If Nine’s estimate is correct – that more than half of Optus Sport’s customers do not have a Stan subscription – the deal could translate into some 350,000 new customers for Nine.
Nine owns this masthead.
With the rights for the Formula One still in the market and the looming NRL rights negotiations, the deal also bolsters Stan Sport’s position in future negotiations.
“This marks a step change in Nine’s digital growth strategy,” said Matt Stanton, Nine’s chief executive.
“The Premier League is the most-watched football league on the planet, and alongside the Emirates FA Cup, this acquisition reinforces Nine’s position as the home of sport in Australia.”
Optus CEO Stephen Rue said the company placed a priority on finding its assets a home that would take its football coverage, and Stan fit the bill.
“Optus Sport customers and the game of football will be in great hands at Stan, and we know the game will receive the broadcasting priority it deserves from an organisation whose speciality is delivering quality sports programming to its customers,” Rue said.
The deal also includes the rights to the UEFA Women’s EURO 2025 championship, which starts this week on July 3, as well as the Japanese J-League and the National Women’s Soccer League in the United States.

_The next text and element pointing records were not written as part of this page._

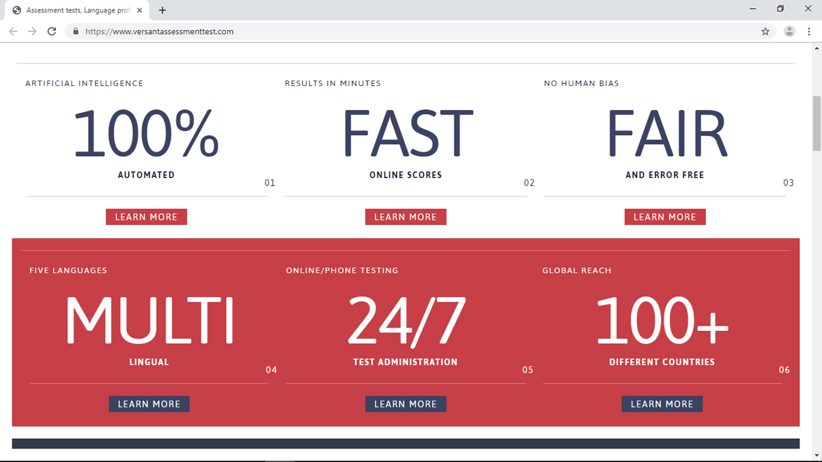Click the GLOBAL REACH section label
The height and width of the screenshot is (462, 822).
click(x=577, y=270)
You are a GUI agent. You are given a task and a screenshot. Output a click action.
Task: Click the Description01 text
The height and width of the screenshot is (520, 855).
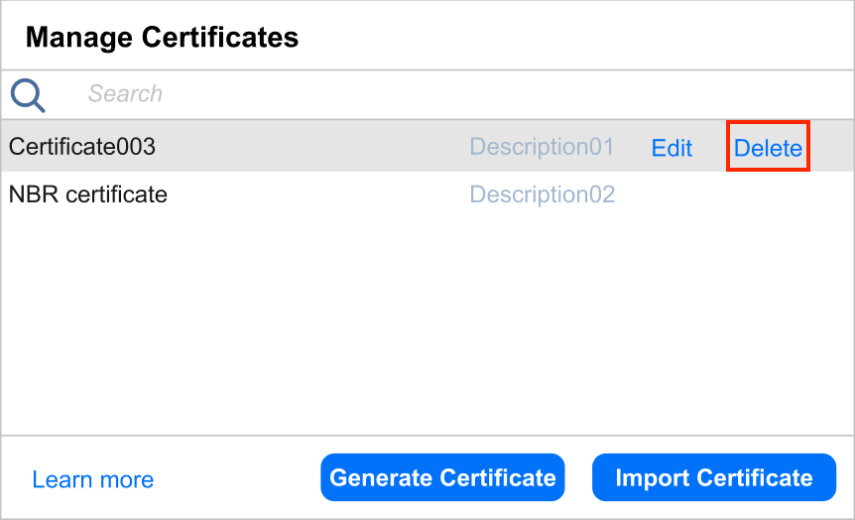click(542, 147)
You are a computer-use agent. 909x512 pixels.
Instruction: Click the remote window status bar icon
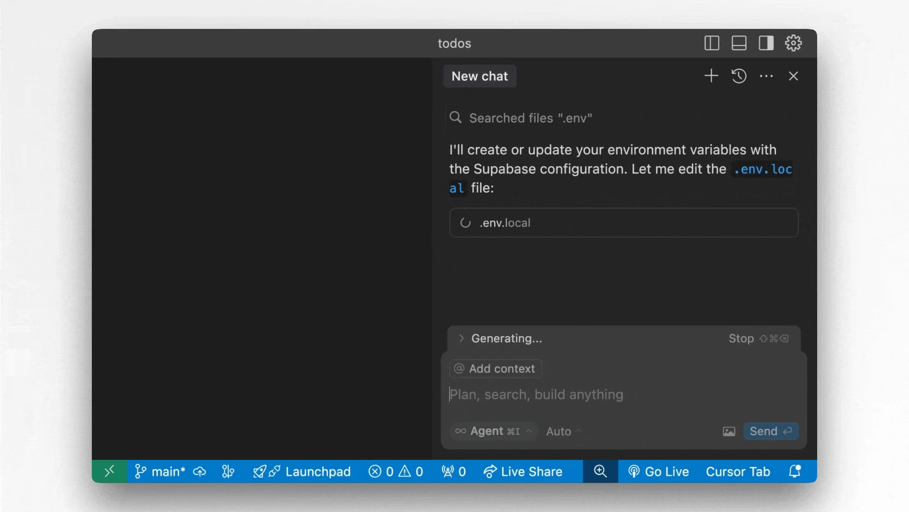point(110,472)
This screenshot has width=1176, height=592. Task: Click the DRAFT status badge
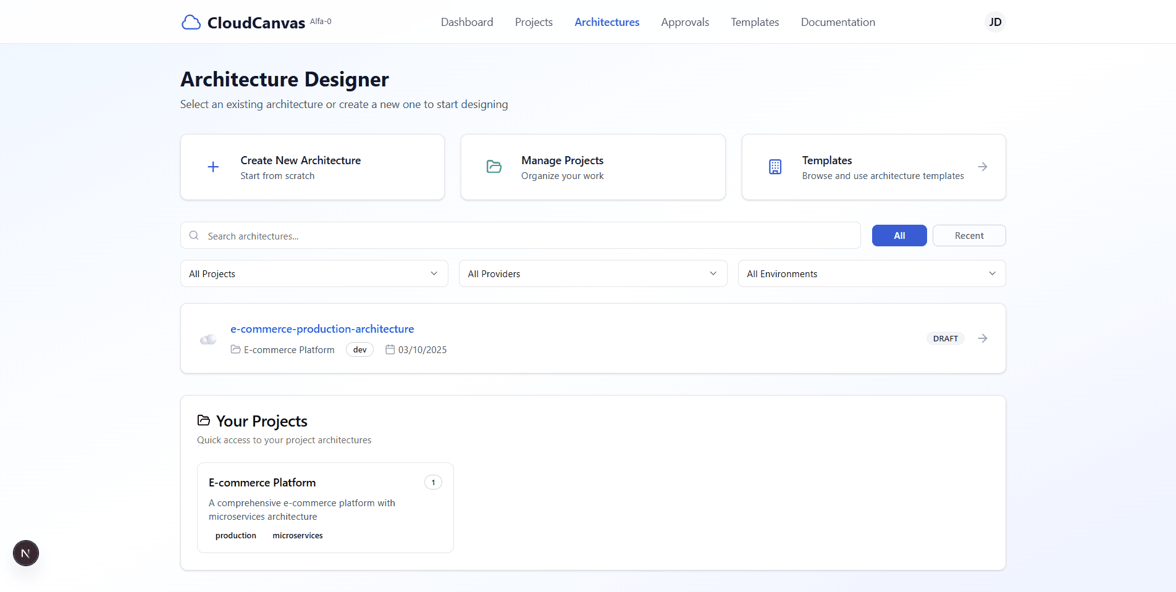coord(945,338)
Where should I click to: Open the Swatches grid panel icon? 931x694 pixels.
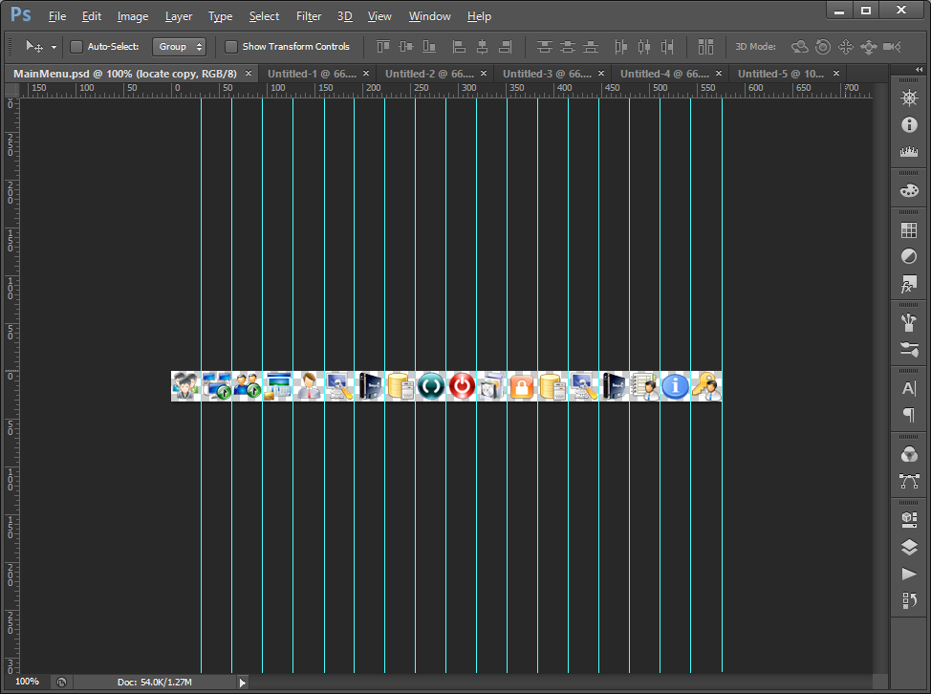(x=909, y=230)
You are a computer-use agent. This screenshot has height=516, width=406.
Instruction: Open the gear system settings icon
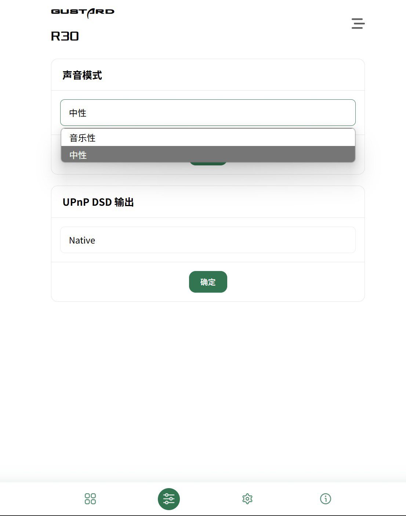click(247, 499)
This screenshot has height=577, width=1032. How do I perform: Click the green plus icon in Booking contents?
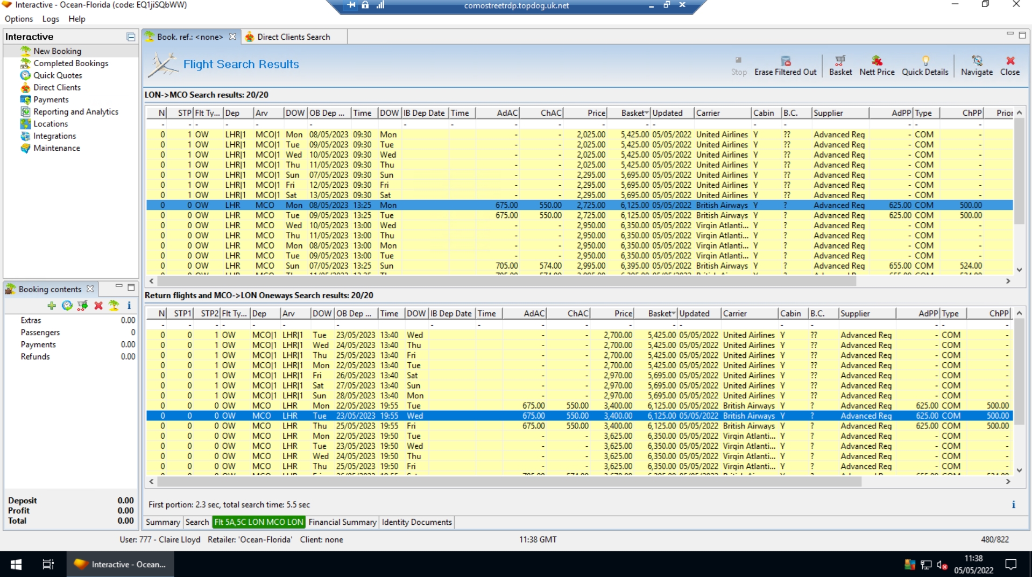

Nine expects the sports rights acquisition to increase Stan’s earnings and cash flow for the remainder of the media rights deal, it said in its statement to the ASX.
In 2024, the Premier League announced that all production for international content and production would move in-house from the 2026/27 season.
Locally, Stan is yet to decide on the extent of its local production for the Premier League, which could include add-ons such as local football talk shows. Discussions were likely to take place this week, a source not authorised to speak publicly said.
On Stan Sport, former Socceroo Craig Foster, Australian former Manchester United goalkeeper Mark Bosnich and sports journalist Adam Peacock front Champions League broadcasts.